Aim
Reproduce the article on the 1961 Northwest Conference football season word for word, from beginning to end.

Source excerpt
- Sport: Football
- Number of teams: 6
- Champion: Linfield

Football seasons
- ← 19601962 →

= 1961 Northwest Conference football season =

The 1961 Northwest Conference football season was the season of college football played by the six member schools of the Northwest Conference (NWC) as part of the 1961 college football season. The 1961 Linfield Wildcats football team won the conference championship with an undefeated 9–0 record in the regular season. They advanced to the NAIA playoffs where they defeated Whittier in the semifinals and lost to Pittsburg State in the Camellia Bowl, the NAIA national championship game.

==Teams==
===Linfield===

The 1961 Linfield Wildcats football team represented the Linfield University of McMinnville, Oregon. In their 14th year under head coach Paul Durham, the team compiled a 10–1 record (5–0 against NWC opponents) and won the Northwest Conference championship. The Wildcats advanced to the NAIA playoffs, defeated Whittier in the semifinals and lost to Pittsburg State in the Camellia Bowl, the NAIA national championship game.

Supplied data
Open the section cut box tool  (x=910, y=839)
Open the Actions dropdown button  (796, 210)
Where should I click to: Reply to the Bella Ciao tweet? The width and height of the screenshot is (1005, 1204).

Full response
- Sport: Football
- Number of teams: 6
- Champion: Linfield

Football seasons
- ← 19601962 →

= 1961 Northwest Conference football season =

The 1961 Northwest Conference football season was the season of college football played by the six member schools of the Northwest Conference (NWC) as part of the 1961 college football season. The 1961 Linfield Wildcats football team won the conference championship with an undefeated 9–0 record in the regular season. They advanced to the NAIA playoffs where they defeated Whittier in the semifinals and lost to Pittsburg State in the Camellia Bowl, the NAIA national championship game.

==Teams==
===Linfield===

The 1961 Linfield Wildcats football team represented the Linfield University of McMinnville, Oregon. In their 14th year under head coach Paul Durham, the team compiled a 10–1 record (5–0 against NWC opponents) and won the Northwest Conference championship. The Wildcats advanced to the NAIA playoffs, defeated Whittier in the semifinals and lost to Pittsburg State in the Camellia Bowl, the NAIA national championship game.